- [The problem]:
Output every entry below exactly as it is written.

- [Data excerpts]:
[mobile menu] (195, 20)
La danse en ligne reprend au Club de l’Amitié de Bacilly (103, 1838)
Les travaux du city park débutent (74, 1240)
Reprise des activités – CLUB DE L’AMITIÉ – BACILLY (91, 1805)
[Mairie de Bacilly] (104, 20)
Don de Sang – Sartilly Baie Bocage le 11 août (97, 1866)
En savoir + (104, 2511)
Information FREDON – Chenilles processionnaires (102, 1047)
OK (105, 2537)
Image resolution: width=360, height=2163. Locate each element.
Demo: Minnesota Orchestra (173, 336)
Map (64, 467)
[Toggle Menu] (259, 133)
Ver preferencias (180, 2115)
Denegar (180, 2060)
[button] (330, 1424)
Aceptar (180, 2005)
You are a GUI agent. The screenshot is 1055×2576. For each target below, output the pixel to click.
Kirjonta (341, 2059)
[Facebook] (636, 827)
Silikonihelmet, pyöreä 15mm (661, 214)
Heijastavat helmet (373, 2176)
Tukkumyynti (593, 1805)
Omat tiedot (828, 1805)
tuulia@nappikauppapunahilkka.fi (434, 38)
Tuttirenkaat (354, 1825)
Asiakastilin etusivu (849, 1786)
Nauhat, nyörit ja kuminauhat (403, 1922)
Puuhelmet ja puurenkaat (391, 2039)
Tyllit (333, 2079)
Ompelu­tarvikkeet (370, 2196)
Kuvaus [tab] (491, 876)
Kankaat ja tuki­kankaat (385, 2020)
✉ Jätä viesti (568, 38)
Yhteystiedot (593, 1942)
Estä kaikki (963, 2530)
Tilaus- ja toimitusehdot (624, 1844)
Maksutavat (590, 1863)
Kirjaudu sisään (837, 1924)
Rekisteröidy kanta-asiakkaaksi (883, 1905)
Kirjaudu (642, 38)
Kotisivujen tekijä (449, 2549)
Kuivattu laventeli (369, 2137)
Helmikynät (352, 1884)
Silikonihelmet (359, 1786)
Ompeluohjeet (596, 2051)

- [Solved exercise]:
[mobile menu] (195, 20)
La danse en ligne reprend au Club de l’Amitié de Bacilly (103, 1838)
Les travaux du city park débutent (74, 1240)
Reprise des activités – CLUB DE L’AMITIÉ – BACILLY (91, 1805)
[Mairie de Bacilly] (104, 20)
Don de Sang – Sartilly Baie Bocage le 11 août (97, 1866)
En savoir + (104, 2511)
Information FREDON – Chenilles processionnaires (102, 1047)
OK (105, 2537)
Image resolution: width=360, height=2163. Locate each element.
Demo: Minnesota Orchestra (173, 336)
Map (64, 467)
[Toggle Menu] (259, 133)
Ver preferencias (180, 2115)
Denegar (180, 2060)
[button] (330, 1424)
Aceptar (180, 2005)
You are a GUI agent. The screenshot is 1055×2576. For each target below, output the pixel to click.
Kirjonta (341, 2059)
[Facebook] (636, 827)
Silikonihelmet, pyöreä 15mm (661, 214)
Heijastavat helmet (373, 2176)
Tukkumyynti (593, 1805)
Omat tiedot (828, 1805)
tuulia@nappikauppapunahilkka.fi (434, 38)
Tuttirenkaat (354, 1825)
Asiakastilin etusivu (849, 1786)
Nauhat, nyörit ja kuminauhat (403, 1922)
Puuhelmet ja puurenkaat (391, 2039)
Tyllit (333, 2079)
Ompelu­tarvikkeet (370, 2196)
Kuvaus [tab] (491, 876)
Kankaat ja tuki­kankaat (385, 2020)
✉ Jätä viesti (568, 38)
Yhteystiedot (593, 1942)
Estä kaikki (963, 2530)
Tilaus- ja toimitusehdot (624, 1844)
Maksutavat (590, 1863)
Kirjaudu sisään (837, 1924)
Rekisteröidy kanta-asiakkaaksi (883, 1905)
Kirjaudu (642, 38)
Kotisivujen tekijä (449, 2549)
Kuivattu laventeli (369, 2137)
Helmikynät (352, 1884)
Silikonihelmet (359, 1786)
Ompeluohjeet (596, 2051)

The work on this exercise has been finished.